* Requests *
(A) State whether each statement below agrees with the trout-farming study excerpt, answering yes or no and quoting the words of the excerpt that decide it: (i) the study used an experimental design in which variables were intentionally manipulated; (ii) surveys were conducted with trout farmers in Cumbal and Potosí; (iii) a deductive-inductive method was used.
(B) According to the trout-farming study excerpt, which type of nonexperimental design did the study use?
(C) Reproduce the part of the trout-farming study excerpt between "Consequently, this project" and "benefits (Hernandez, 2011).", inclusive.

* Extracted text *
▼
Consequently, this project proposed strategies combining mutual cooperation, external visibility, and productive results, which encourage associativity and create an environment that encourages knowledge transfer, fosters social relationships, and improves productivity. These factors are measured in the productive chain’s quality and competitiveness, which result in economic benefits (Hernandez, 2011).

Materials and Methods

This study adopted a multimethod approach, considering the quantitative and qualitative paradigm, using a nonexperimental design because there was no intentional manipulation of the variables. In other words, the phenomena were analyzed as in their natural context (Hernandez and Fernandez, 2003). Within these types of nonexperimental designs, the study was transactional; thus, data were collected during a predefined time, followed by analysis of the important properties such as people, groups, and communities. The relations and situations generated were subjected to a descriptive–explanatory analysis (Hernández and Collado, 2004). Furthermore, a deductive-inductive method was used. An inference approach based on logic and related to the study of specific events and their fundamental characteristics was adopted as the basis to present an interpretation, image, or faithful representation (description) of the phenomena studied. As regards the methods of information gathering, a document analysis was conducted based on a literature review of the sector and the theoretical framework, which includes studies on associativity, sector assessments, and business networks. In addition, 40 surveys were conducted with 40 trout farmers in Cumbal and Potosí for their assessment and characterization.
▲
* Dataset items *
▼
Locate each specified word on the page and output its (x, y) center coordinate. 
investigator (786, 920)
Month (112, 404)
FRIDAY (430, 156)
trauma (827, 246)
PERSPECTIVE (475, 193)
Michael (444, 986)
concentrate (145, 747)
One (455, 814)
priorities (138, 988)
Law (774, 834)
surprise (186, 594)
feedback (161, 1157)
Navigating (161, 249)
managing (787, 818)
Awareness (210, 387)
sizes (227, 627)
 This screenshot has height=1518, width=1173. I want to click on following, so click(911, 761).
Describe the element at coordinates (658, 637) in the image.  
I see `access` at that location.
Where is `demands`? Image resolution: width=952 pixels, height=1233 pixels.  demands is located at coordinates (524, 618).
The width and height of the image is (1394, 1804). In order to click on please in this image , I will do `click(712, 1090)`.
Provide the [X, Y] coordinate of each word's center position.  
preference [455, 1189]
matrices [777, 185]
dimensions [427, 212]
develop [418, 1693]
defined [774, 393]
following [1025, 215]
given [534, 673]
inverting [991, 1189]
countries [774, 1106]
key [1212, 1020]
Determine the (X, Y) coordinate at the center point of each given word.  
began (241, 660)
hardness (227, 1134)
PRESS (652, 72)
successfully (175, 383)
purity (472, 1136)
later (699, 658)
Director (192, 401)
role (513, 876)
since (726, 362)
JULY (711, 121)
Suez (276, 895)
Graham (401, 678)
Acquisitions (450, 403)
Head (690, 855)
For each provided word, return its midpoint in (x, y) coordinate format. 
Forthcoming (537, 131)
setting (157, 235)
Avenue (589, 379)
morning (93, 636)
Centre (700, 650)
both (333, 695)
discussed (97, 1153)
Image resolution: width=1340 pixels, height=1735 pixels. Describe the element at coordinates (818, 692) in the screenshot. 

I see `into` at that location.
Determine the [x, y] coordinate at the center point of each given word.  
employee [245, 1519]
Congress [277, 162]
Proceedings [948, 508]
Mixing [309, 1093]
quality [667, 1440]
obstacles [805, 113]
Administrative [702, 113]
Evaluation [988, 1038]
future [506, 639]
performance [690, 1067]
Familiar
▲
* Replies *
(A)
(i) No: "using a nonexperimental design because there was no intentional manipulation of the variables"
(ii) Yes: "40 surveys were conducted with 40 trout farmers in Cumbal and Potosí"
(iii) Yes: "Furthermore, a deductive-inductive method was used."

(B) A transactional design.

(C)
Consequently, this project proposed strategies combining mutual cooperation, external visibility, and productive results, which encourage associativity and create an environment that encourages knowledge transfer, fosters social relationships, and improves productivity. These factors are measured in the productive chain’s quality and competitiveness, which result in economic benefits (Hernandez, 2011).